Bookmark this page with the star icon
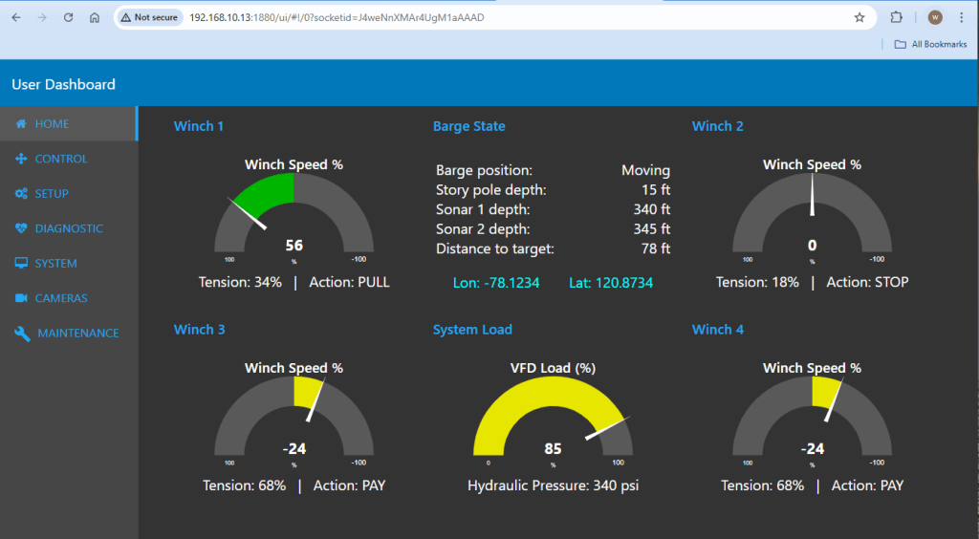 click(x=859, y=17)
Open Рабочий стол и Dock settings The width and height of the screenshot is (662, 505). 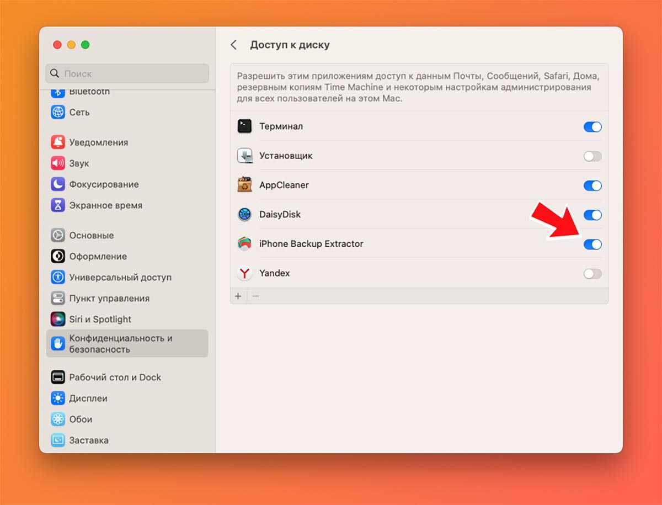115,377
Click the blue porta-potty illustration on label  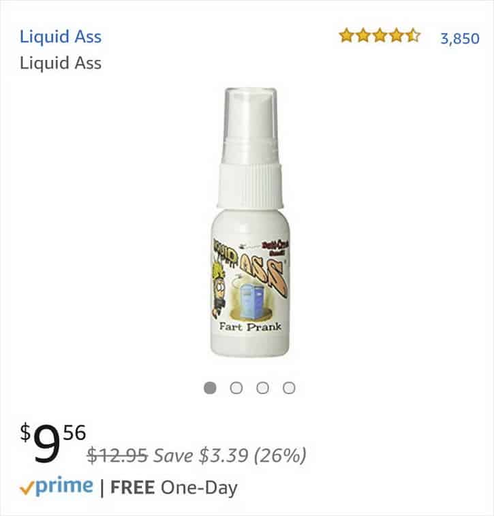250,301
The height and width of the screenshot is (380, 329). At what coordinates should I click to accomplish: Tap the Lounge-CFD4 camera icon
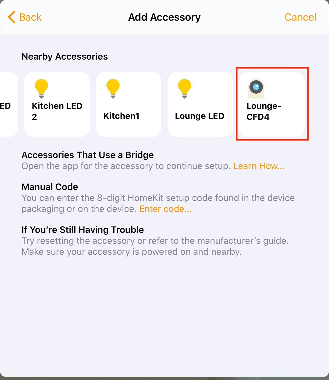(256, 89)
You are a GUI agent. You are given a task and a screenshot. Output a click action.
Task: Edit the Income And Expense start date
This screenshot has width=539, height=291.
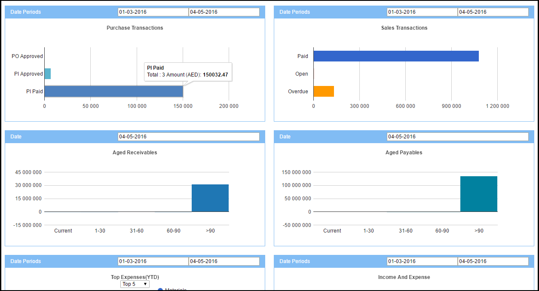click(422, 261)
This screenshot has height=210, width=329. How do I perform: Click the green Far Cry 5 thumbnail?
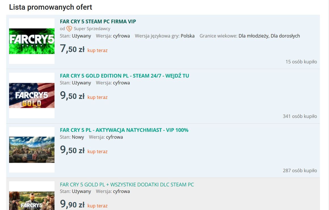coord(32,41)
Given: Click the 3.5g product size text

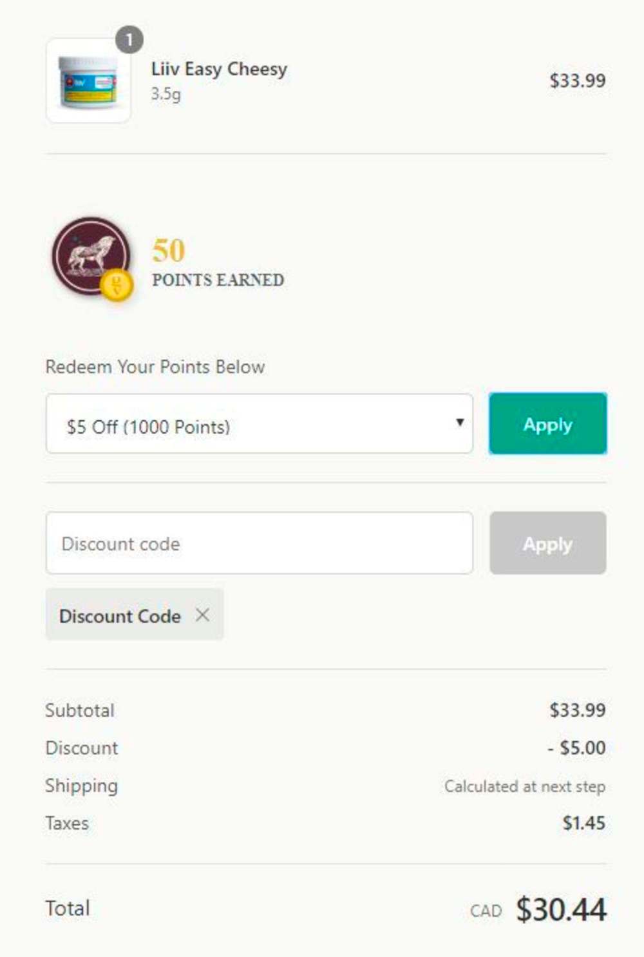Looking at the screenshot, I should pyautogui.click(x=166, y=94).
--
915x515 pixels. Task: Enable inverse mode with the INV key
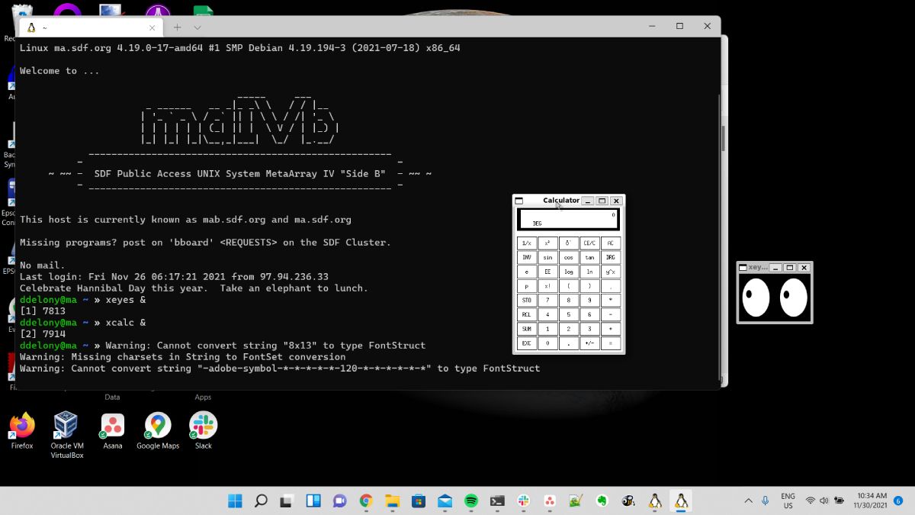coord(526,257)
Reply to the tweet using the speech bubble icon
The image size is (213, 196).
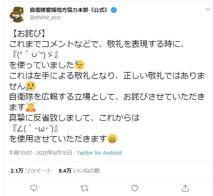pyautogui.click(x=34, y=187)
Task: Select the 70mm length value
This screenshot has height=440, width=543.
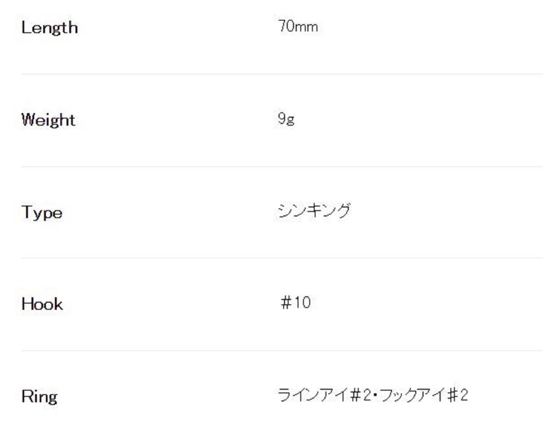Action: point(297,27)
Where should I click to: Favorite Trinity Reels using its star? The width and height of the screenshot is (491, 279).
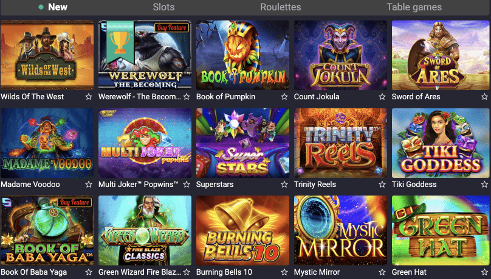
---
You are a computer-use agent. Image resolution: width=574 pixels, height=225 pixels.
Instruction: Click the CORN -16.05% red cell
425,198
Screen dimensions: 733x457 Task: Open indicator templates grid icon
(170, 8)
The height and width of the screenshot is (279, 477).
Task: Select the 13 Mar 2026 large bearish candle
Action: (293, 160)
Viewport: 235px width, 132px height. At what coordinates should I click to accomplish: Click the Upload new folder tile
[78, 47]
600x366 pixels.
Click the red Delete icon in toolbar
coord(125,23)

### Required work
From the records above, quote word for word only the lines beginning at the line that has "915x515 pixels. Task: Enable" and stopping after the line that has "Where should I". Omit the pictures.

### Exercise answer
915x515 pixels. Task: Enable inverse mode with the INV key
coord(526,257)
Reply to the tweet using the speech bubble icon
The image size is (213, 196).
pyautogui.click(x=34, y=187)
Task: Select the 70mm length value
This screenshot has height=440, width=543.
Action: point(297,27)
Where should I click to: Favorite Trinity Reels using its star? The width and height of the screenshot is (491, 279).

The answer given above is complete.